When the Floral Trials Sub-Committee met on Tuesday we spent some time looking at the Kniphofia trial which is setting the trials field on fire with a blaze of yellows, oranges and reds. http://www.rhs.org.uk/plants/documents/Kniphofia2007Index.pdf
As well as selecting the best plants for gardeners through the Award of Garden Merit, the RHS trials also raise and aim to solve nomenclatural and identity queries. For example this week it was a case of spot the difference between three of the Kniphofia trial entries.
Entered as:
31. Kniphofia ‘Bee's Sunset'
73. Kniphofia ‘Coral Sceptre' (in this case only the back plant of 3 was in flower.
91. Kniphofia ‘Shining Sceptre'
These three entries all looked to be very similar if not the same, a floriferous show of vivid orange blooms, held on bronze coloured stems, some with a curve to them, held above fairly average foliage.
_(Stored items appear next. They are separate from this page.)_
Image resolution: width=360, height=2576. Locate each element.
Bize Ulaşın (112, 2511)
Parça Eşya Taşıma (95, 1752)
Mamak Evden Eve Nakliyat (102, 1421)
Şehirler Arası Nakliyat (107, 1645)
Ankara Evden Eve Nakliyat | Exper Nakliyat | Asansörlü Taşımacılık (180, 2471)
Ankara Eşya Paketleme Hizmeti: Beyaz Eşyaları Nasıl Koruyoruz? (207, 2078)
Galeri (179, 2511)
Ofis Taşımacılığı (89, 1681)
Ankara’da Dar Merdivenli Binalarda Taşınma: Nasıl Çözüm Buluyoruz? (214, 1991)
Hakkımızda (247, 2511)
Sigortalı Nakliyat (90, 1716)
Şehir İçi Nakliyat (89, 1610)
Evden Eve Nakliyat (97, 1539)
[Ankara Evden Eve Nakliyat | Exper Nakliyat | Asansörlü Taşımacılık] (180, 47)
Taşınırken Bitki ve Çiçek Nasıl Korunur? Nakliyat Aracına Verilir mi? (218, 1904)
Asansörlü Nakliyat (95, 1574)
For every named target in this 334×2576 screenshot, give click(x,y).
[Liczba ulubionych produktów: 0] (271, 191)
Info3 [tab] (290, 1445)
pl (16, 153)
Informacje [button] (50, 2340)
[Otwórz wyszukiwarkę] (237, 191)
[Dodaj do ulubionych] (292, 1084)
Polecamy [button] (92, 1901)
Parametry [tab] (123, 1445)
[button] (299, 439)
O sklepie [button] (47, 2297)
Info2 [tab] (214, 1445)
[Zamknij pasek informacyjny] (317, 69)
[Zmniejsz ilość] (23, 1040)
Committee member Bob Brown of Cotswold Garden Flowers http://www.cgf.net/ recalled there being some confusion in the past with ‘Bee's Sunset' being in the trade incorrectly as ‘Shining Sceptre' and ‘Coral Sceptre'. Fellow Committee member Chris Sanders, Plantsman and also a member of the Woody Plant Committee said that the plants labelled as ‘Bee's Sunset' in the trial were not as he remembered the cultivar. This issue has now been flagged and will continue to be discussed by the Floral Trials Sub-Committee and the Keeper of the Herbarium, Dr Christopher Whitehouse, a South African Plant Specialist, who is the Botanist for this trial. The aim is to conclude such queries when the final report and bulletin are published following the trial.